Mitochondria are double-membrane organelles of the eukaryotes involved in cellular metabolism, signaling, ATP synthesis, and programmed cell death. Each of these processes requires specific proteins and enzymes that must be correctly sorted to the right mitochondrial subcompartment for the proper functioning of the organelle.
Most of these mitochondrial proteins are encoded by the nucleus and imported to the mitochondria as unfolded or loosely folded precursors. Mitochondrial precursors contain a cleavable 15 to 50 amino acid-long N-terminal presequence and a non-cleavable hydrophobic internal import signal. Cytosolic chaperones and co-chaperones such as Hsp90/p23 and Hsc70/Hsp40 guide these precursors to the translocase of the outer mitochondrial membrane or the TOM complex.
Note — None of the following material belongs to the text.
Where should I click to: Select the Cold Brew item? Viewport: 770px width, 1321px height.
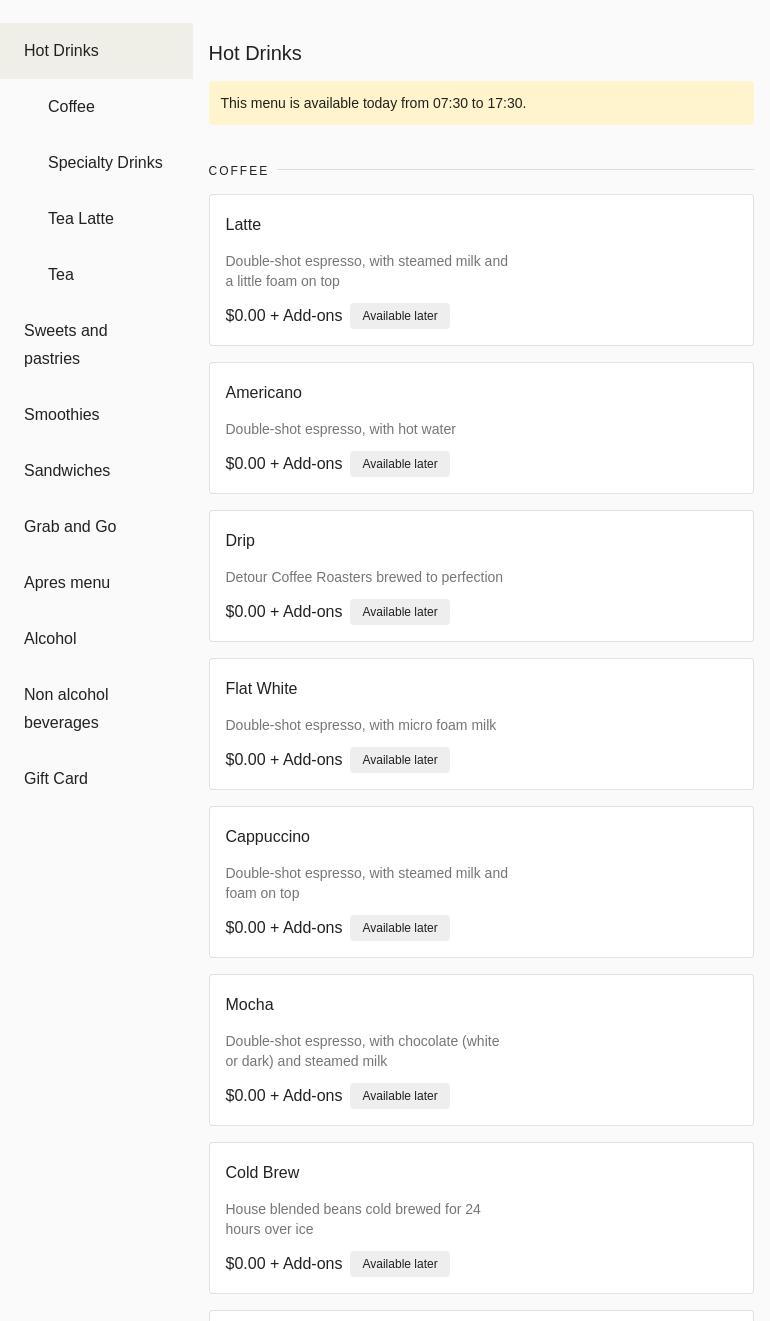[480, 1218]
TOM complex is the first point of contact for importing all mitochondrial precursors. Mitochondrial presequences are usually identified by TOM20 receptors, while TOM70 receptors recognize precursors with internal import signals. After initial recognition, the precursors are transferred to the central TOM22 receptor. The intermembrane space domain of the TOM22 receptor functions as a binding site for the precursor emerging out of the TOM complex. Positively-charged presequences induce the opening of the TOM40 voltage-gated channel and pass into the intermembrane space. Upon entering the intermembrane space, precursors are transferred to the translocase of the inner membrane or TIM complex for further translocation into the internal subcompartments. Precursors containing presequences are translocated across the inner membrane through the TIM23 channel, while the TIM22 channel translocates precursors with internal import signals. Depending on the destination of the precursor, the following five major mitochondrial import pathways are identified.
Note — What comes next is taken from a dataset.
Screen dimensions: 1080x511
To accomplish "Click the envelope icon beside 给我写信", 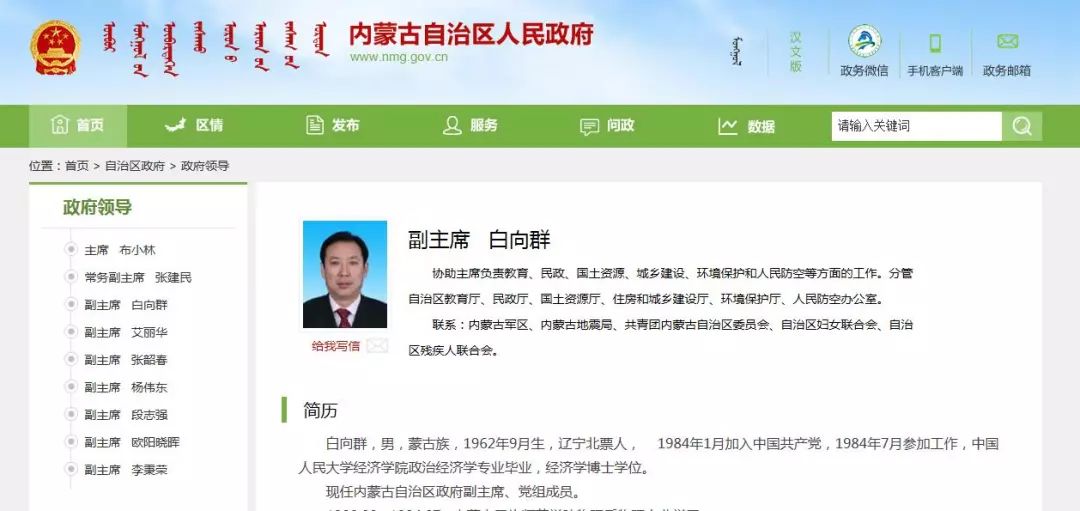I will (x=377, y=346).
The presequence pathway transports precursor with cleavable N terminal presequences translocating through the TOM40 and TIM23 channels into the matrix. Presequence translocase associated motor (PAM) uses the energy of ATP hydrolysis and transports the complete peptide into the matrix space. Inside the matrix, presequence is cleaved by matrix processing peptidases, and the processed precursor is then folded to an active protein.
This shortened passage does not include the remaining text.